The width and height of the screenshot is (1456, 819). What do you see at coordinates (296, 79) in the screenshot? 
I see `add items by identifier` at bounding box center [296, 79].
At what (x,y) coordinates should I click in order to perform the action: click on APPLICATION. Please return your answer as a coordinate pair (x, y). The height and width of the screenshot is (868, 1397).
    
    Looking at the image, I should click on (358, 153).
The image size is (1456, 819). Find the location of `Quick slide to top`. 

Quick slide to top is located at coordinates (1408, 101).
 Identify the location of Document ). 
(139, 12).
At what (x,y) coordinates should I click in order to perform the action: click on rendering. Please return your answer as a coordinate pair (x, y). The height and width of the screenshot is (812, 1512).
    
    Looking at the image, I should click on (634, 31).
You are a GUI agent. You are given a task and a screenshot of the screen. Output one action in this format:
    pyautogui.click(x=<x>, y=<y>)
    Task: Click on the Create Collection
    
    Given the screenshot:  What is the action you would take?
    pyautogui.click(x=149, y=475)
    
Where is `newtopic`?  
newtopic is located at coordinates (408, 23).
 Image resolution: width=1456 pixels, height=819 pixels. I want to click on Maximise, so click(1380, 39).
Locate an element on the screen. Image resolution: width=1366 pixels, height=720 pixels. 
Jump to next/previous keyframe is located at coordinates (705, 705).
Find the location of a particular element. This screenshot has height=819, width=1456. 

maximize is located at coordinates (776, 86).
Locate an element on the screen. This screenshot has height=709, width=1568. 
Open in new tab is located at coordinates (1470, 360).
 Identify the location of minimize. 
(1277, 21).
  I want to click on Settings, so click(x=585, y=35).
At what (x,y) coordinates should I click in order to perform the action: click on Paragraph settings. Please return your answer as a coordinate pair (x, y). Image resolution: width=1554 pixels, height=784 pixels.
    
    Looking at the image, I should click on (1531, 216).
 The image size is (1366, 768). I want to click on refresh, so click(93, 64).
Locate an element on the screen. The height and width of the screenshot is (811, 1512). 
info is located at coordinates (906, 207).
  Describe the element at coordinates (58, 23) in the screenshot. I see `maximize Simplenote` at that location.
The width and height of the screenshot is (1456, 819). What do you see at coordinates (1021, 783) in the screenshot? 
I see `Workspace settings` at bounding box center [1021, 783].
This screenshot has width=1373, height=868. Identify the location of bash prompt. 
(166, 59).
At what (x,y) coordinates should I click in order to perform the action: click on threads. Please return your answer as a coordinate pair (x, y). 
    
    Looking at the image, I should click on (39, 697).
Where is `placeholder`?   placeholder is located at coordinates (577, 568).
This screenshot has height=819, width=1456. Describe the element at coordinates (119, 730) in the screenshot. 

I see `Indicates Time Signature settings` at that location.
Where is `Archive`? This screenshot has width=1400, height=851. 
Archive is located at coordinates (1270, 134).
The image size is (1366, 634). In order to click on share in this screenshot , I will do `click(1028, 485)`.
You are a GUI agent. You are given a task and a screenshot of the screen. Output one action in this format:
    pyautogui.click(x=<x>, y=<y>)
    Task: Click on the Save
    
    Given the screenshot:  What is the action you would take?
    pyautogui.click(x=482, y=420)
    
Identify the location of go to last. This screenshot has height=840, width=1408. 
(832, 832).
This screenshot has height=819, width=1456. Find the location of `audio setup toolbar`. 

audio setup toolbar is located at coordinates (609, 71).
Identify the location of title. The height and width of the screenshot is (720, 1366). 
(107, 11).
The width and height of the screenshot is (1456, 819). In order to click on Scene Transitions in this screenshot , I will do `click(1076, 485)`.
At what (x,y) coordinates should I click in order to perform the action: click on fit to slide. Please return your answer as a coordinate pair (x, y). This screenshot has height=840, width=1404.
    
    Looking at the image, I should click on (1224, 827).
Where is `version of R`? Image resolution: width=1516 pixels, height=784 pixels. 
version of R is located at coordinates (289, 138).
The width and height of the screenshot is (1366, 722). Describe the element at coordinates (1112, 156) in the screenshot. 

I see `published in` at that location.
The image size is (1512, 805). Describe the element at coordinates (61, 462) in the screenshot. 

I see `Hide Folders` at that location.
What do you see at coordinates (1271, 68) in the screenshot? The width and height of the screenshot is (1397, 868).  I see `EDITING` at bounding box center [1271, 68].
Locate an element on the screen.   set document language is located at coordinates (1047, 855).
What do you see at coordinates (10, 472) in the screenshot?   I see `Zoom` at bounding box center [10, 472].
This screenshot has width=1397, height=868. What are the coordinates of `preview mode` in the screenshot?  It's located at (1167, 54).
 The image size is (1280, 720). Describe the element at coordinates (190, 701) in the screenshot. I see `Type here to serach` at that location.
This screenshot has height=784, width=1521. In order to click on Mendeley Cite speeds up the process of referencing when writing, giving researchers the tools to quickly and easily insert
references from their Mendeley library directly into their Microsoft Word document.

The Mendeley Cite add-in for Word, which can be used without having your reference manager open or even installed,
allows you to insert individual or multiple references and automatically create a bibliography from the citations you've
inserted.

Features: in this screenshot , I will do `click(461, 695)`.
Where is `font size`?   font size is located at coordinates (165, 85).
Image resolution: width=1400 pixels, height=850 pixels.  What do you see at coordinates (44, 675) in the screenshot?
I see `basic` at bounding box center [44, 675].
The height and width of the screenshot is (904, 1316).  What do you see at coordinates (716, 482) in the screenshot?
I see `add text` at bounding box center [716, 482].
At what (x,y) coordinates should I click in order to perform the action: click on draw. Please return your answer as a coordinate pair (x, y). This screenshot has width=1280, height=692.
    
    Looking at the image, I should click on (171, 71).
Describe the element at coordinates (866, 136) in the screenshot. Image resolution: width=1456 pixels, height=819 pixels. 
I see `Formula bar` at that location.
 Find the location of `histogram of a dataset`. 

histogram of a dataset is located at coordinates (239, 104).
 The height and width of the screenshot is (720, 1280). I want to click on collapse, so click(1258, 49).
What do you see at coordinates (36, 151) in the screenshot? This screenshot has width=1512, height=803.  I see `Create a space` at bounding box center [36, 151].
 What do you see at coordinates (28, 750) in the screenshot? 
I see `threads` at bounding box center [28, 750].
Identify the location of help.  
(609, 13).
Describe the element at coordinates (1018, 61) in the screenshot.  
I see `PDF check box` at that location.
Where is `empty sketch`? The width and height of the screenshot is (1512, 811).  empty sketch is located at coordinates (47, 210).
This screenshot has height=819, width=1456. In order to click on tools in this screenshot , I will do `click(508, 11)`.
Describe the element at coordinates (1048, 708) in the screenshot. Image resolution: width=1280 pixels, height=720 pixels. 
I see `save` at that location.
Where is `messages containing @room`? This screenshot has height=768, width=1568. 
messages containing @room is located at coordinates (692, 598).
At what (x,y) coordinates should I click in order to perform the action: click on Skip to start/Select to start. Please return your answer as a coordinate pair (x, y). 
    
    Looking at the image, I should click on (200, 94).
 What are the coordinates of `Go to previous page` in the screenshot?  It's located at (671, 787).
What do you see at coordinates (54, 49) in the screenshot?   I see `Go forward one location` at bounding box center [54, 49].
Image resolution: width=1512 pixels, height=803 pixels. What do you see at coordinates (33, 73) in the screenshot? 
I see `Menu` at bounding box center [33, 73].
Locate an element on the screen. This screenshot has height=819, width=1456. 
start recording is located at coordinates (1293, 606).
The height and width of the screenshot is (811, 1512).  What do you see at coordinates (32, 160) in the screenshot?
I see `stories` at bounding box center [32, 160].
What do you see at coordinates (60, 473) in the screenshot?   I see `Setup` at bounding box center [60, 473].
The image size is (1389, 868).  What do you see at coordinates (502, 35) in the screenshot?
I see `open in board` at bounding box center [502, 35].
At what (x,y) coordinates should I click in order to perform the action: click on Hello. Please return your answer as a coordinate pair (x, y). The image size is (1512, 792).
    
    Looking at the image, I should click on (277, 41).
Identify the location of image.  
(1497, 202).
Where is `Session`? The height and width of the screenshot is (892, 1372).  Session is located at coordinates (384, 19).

- _Instructions to follow_
Repeat the rows from the line with "screen. This screenshot has height=819, width=1456." to the line with "start recording is", both included.

- _Output of the task_
Locate an element on the screen. This screenshot has height=819, width=1456. 
start recording is located at coordinates (1293, 606).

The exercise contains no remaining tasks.